The judge found that X Corp's argument exposed a tension between the platform's desire to control user data while also enjoying the safe harbor of Section 230 of the Communications Decency Act, which allows X to avoid liability for third-party content. If X owned the data, it could perhaps argue it has exclusive rights to control the data, but then it wouldn't have safe harbor.
"X Corp. wants it both ways: to keep its safe harbors yet exercise a copyright owner’s right to exclude, wresting fees from those who wish to extract and copy X users’ content," Alsup wrote.
If X got its way, Alsup warned, "X Corp. would entrench its own private copyright system that rivals, even conflicts with, the actual copyright system enacted by Congress" and "yank into its private domain and hold for sale information open to all, exercising a copyright owner’s right to exclude where it has no such right."

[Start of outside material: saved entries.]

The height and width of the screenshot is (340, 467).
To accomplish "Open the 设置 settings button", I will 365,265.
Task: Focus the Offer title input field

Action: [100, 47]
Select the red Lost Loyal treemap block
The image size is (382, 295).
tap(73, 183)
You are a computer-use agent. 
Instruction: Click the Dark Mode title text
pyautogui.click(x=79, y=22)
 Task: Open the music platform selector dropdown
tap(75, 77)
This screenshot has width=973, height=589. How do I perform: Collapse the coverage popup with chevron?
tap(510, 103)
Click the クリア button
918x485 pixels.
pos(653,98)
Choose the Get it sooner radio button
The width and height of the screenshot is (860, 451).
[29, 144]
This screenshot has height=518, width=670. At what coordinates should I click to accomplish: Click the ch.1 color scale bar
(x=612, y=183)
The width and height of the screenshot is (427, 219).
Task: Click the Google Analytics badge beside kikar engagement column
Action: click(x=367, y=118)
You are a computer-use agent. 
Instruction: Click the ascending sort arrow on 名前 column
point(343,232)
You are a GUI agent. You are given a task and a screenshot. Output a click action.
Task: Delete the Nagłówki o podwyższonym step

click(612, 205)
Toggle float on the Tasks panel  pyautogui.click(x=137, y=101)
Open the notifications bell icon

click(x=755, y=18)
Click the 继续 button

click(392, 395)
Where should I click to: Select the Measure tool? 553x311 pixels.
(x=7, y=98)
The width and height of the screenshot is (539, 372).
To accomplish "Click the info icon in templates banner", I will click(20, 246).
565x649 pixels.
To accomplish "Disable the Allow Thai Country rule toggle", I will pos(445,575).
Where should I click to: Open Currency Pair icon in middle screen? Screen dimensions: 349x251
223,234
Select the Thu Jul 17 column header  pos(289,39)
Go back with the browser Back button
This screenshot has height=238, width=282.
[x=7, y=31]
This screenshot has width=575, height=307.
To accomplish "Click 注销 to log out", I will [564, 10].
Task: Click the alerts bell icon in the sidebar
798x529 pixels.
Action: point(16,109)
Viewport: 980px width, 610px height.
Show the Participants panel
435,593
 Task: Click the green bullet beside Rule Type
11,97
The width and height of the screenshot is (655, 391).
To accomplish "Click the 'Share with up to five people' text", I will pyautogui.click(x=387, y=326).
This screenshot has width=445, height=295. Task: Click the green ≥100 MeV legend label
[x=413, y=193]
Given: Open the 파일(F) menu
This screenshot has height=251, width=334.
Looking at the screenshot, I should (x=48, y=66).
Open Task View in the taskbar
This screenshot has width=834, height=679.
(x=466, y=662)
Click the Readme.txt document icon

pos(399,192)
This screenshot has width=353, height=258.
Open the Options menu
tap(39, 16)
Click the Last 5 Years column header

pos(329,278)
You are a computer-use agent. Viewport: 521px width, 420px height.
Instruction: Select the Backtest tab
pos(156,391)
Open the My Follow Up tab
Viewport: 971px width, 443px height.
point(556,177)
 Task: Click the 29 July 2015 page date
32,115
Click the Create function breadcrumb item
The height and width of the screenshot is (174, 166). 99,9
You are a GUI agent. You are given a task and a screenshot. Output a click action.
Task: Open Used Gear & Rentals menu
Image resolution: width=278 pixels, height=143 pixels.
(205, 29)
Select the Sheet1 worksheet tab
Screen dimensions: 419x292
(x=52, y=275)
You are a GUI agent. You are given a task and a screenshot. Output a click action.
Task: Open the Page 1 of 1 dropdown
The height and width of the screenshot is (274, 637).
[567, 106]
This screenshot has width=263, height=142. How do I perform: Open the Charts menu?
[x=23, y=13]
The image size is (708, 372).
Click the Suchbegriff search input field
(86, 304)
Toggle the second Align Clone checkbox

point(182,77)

I don't see how this policy is legal given the above. Either I own the copyright to my comments as a third-party (at which point Reddit cannot deny access to others, as they do not control my copyright), or by me posting here Reddit takes the copyright of my comment and in turn loses Section 230 privileges.

Comment by skeddles at 09/05/2024 at 23:01 UTC

3 upvotes, 0 direct replies

"*We are, unfortunately, seeing more and more commercial entities collecting public data,*"

You mean like YOU? So you can sell it to google without notifying anyone?

Comment by keyjan at 17/05/2024 at 19:13 UTC

1 upvotes, 0 direct replies

OpenAI strikes Reddit deal to train its AI on your posts

https://www.theverge.com/2024/5/16/24158529/reddit-openai-chatgpt-api-access-advertising

you're welcome, steve.

Comment by LooseSwing88 at 21/05/2024 at 14:13 UTC*

1 upvotes, 0 direct replies

it's fine though you can hand my ip to the quantum computer to keep it safe and use all my personlity data to assemble legally "entitled" bot clones it's "totally" cool bro "entities" aren't doesn't even

bt if i buy reddit gold

Comment by drainthoughts at 21/05/2024 at 15:13 UTC

1 upvotes, 0 direct replies

Racism seems alive and well in the r/combatfootage sub and the moderators allow it. How do I take the next step?

Comment by Jesyka_ at 23/05/2024 at 20:36 UTC

1 upvotes, 0 direct replies

Hello, while I understand the posts made are public and anyone can view them, are there any efforts being made to prevent YouTube creators from using a members post to create videos that they subsequently earn revenue on?